Fig. 18. Interpretive reconstruction of *Sphenophyllum* scrambling through the lower trunk of a *Lepidodendron* in a Carboniferous coal-swamp forest, illustrating likely ecological associations rather than a free-standing growth habit. The reconstruction is intended to reunite the scattered fossil fragments into a living landscape. A lepidodendrid trunk provides structural support, while *Sphenophyllum* exploits surrounding vegetation, reflecting growth habits inferred from both fossil associations and plant morphology. Perhaps it was the fossilised stump of one such tree that shattered my grandfather’s arm.

They also provide an unexpected connection back to the industrial story. The fossilised base of a lycopod tree – preserved as a “kettle-bottom” – may have been the very type of structure that caused the roof collapse that ended my grandfather’s working life.

Fig. 19. Reconstruction of a Carboniferous coal-forest understorey showing the likely source of *Neuropteris* foliage. Medullosan seed ferns are depicted growing beneath a canopy of lepidodendroid trees, whose trunks display softened diamond-shaped leaf scars.
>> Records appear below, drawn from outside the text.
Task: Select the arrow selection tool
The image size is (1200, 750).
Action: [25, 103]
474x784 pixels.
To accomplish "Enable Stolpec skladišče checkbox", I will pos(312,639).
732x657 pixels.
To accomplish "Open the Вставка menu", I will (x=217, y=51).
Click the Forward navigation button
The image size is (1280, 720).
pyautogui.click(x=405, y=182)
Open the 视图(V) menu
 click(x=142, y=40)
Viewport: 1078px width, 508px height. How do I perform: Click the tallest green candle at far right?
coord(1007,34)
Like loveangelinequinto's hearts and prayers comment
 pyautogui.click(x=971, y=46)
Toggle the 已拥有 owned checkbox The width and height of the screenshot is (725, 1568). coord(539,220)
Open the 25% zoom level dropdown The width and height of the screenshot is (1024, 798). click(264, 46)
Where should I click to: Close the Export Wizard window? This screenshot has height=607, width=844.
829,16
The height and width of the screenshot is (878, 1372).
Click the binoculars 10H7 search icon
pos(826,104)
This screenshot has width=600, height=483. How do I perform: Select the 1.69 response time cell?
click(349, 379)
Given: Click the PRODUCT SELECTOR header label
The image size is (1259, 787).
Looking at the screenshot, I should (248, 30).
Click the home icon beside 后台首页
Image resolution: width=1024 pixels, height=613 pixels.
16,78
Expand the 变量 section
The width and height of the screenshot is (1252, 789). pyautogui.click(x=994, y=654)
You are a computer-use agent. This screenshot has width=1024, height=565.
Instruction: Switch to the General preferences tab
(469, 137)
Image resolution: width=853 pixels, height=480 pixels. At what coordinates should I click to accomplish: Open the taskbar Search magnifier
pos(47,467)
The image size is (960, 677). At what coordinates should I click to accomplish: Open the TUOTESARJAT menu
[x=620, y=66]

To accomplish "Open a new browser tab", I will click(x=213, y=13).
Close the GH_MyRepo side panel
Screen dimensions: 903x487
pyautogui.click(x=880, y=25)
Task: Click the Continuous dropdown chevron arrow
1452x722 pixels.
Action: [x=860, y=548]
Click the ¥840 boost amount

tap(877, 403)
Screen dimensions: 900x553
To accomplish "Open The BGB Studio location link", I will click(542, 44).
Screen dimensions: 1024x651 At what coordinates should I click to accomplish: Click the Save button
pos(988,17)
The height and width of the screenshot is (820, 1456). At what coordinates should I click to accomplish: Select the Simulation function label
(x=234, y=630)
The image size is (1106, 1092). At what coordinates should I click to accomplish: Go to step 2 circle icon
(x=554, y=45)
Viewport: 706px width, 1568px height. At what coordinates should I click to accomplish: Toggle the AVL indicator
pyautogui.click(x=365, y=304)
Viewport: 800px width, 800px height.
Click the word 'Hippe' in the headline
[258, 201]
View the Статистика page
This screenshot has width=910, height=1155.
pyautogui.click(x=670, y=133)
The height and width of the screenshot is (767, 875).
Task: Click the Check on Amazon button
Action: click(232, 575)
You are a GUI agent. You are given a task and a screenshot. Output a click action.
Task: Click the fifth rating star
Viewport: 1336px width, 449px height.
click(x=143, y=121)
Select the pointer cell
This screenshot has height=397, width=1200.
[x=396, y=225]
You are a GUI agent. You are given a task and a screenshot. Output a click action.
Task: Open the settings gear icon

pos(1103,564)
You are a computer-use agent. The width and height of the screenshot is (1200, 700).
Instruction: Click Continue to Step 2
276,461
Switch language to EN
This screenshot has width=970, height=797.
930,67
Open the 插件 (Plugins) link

The large, finely divided fronds of the medullosan trees shed abundant pinnules during decay, flooding and disturbance, accounting for the isolated *Neuropteris* leaflets commonly recovered from Coal Measures mudstones and spoil-tip assemblages at Aberdare.

Where we are now

Today, Aberdare presents a softened landscape in which the physical traces of mining are increasingly difficult to discern. Yet beneath this reordered surface lie the remains of both human lives and ancient forests, layered one above the other.

What survives are fragments: fossils weathering from discarded shale, a signed cartoon preserved in a family home, a miner’s lamp, and paths that no longer lead to where they once did. Each, on its own, is incomplete. Taken together, they reconstruct a place in which deep time, industry and lived experience are inseparable – a coalfield not only of extraction, but of memory.